A portfolio of low-cost index funds isn't a bad starting point for the average investor.
Investing can seem like a daunting task. But low-cost index funds make it easy for the average investor to do better than he would with most professionally managed offerings, after fees. A broad-market index reflects the collective portfolio of all market participants and their view on the value of its holdings. In order for one investor to beat the market, someone else must underperform. Competition for superior performance creates a reasonably efficient market that is tough to consistently beat without taking on greater risk. The average actively managed dollar must underperform the average passively managed dollar because it incurs higher fees and, in aggregate, active investors define the market portfolio (1). But as Warren Buffett wrote in his most recent annual letter to Berkshire Hathaway shareholders: "Nevertheless, both individuals and institutions will constantly be urged to be active by those who profit from giving advice or effecting transactions. The resulting frictional costs can be huge and, for investors in aggregate, devoid of benefit."

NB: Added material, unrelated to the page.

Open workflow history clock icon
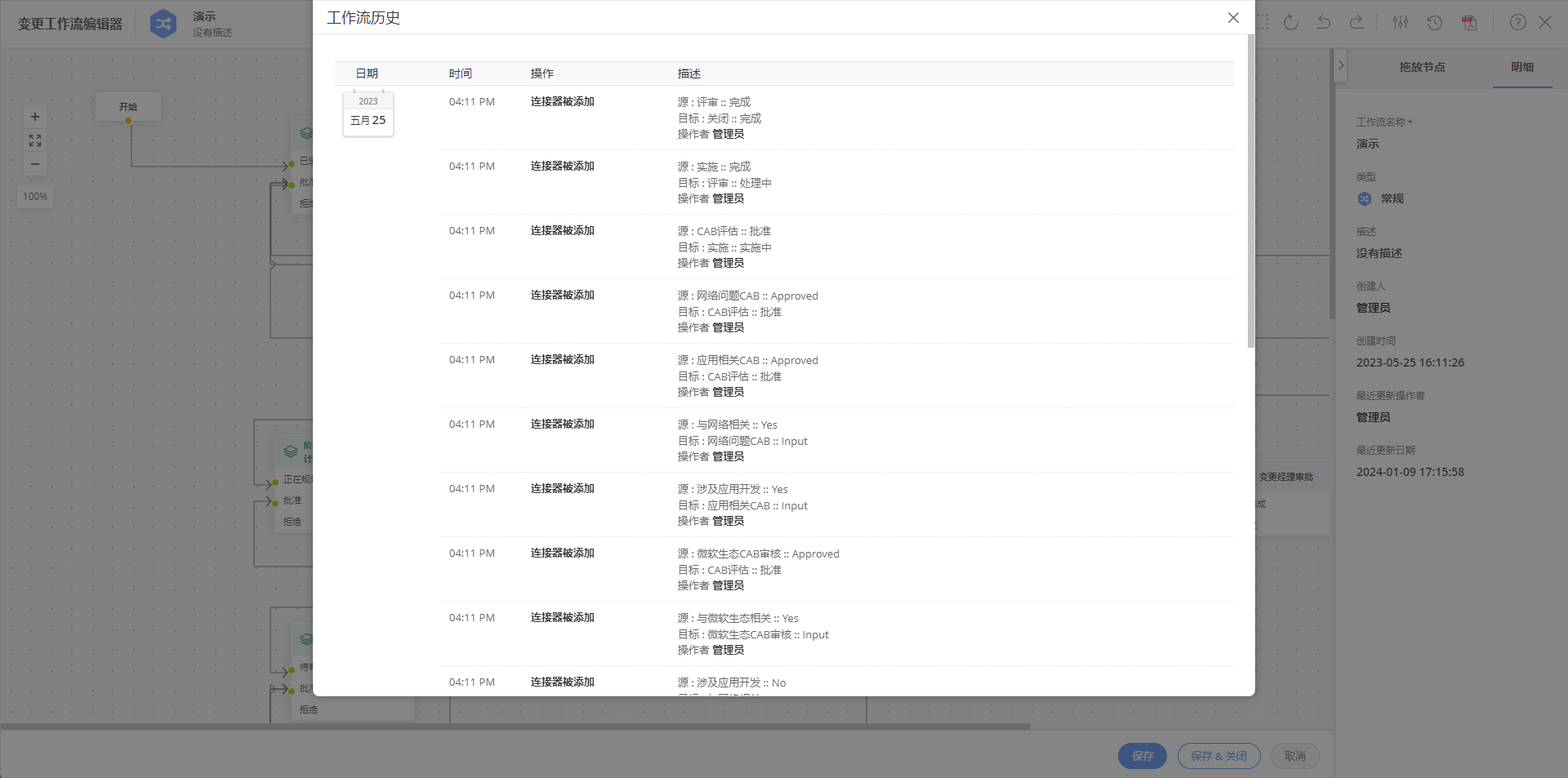 click(x=1435, y=23)
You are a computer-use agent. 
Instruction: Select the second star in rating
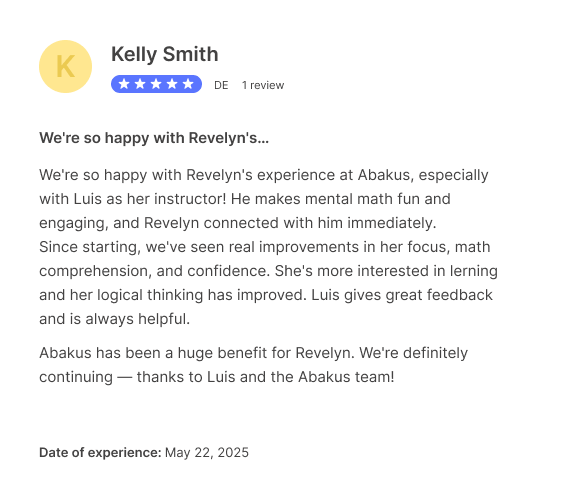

In the same letter, Buffett explained the advice he gave to the trustee for a bequest to his wife in his will: "Put 10% of the cash in short-term government bonds and 90% in a very low-cost S&P 500 Index fund. (I suggest Vanguard's.) I believe the trust's long-term results from this policy will be superior to those attained by most investors--whether pension funds, institutions, or individuals--who employ high-fee managers."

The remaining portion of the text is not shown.